TEXTABSCHNITT

Mir is klar, das wahrscheinlich der Modprobe (der übrigens sehr lang ist... stellt nur nen Ausschnitt dar!) nach der Fehler-Meldung von make modules_install überflüssig war, aber vielleicht hilft das ja trotzdem euch irgendwie....

Trotzdem schonmal danke für die ersten Hilfen!!! Weiter so!

----------

## s.hase

Hast Du überhaupt das Modul 3x59x als Modul in deiner Kernel-Config ausgewählt? Sonst kannst du soviele makes machen wie du willst  :Wink:  Also erstmal ein make menuconfig, da dann den Treiber für die Netzwerkkarte als Modul auswählen, danach make modules && make modules_install.

Gruß

Sebastian

----------

## MisterG

Wo müsste den der Eintrag in der menuconfig stehen? ich finde da nix mit 3c59x o.ä.?

GEGEBENE DATEN
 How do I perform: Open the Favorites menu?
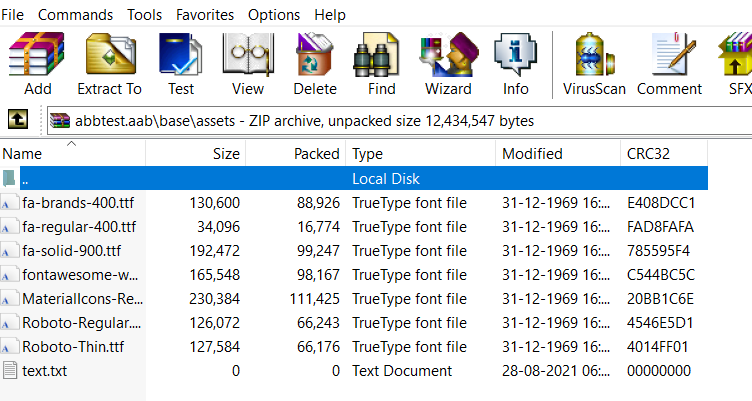tap(205, 15)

DEINE AUFGABE
Schreib den Textabschnitt oben über das Modul für die Netzwerkkarte vollständig und Wort für Wort ab.

DEINE ANTWORT
Mir is klar, das wahrscheinlich der Modprobe (der übrigens sehr lang ist... stellt nur nen Ausschnitt dar!) nach der Fehler-Meldung von make modules_install überflüssig war, aber vielleicht hilft das ja trotzdem euch irgendwie....

Trotzdem schonmal danke für die ersten Hilfen!!! Weiter so!

----------

## s.hase

Hast Du überhaupt das Modul 3x59x als Modul in deiner Kernel-Config ausgewählt? Sonst kannst du soviele makes machen wie du willst  :Wink:  Also erstmal ein make menuconfig, da dann den Treiber für die Netzwerkkarte als Modul auswählen, danach make modules && make modules_install.

Gruß

Sebastian

----------

## MisterG

Wo müsste den der Eintrag in der menuconfig stehen? ich finde da nix mit 3c59x o.ä.?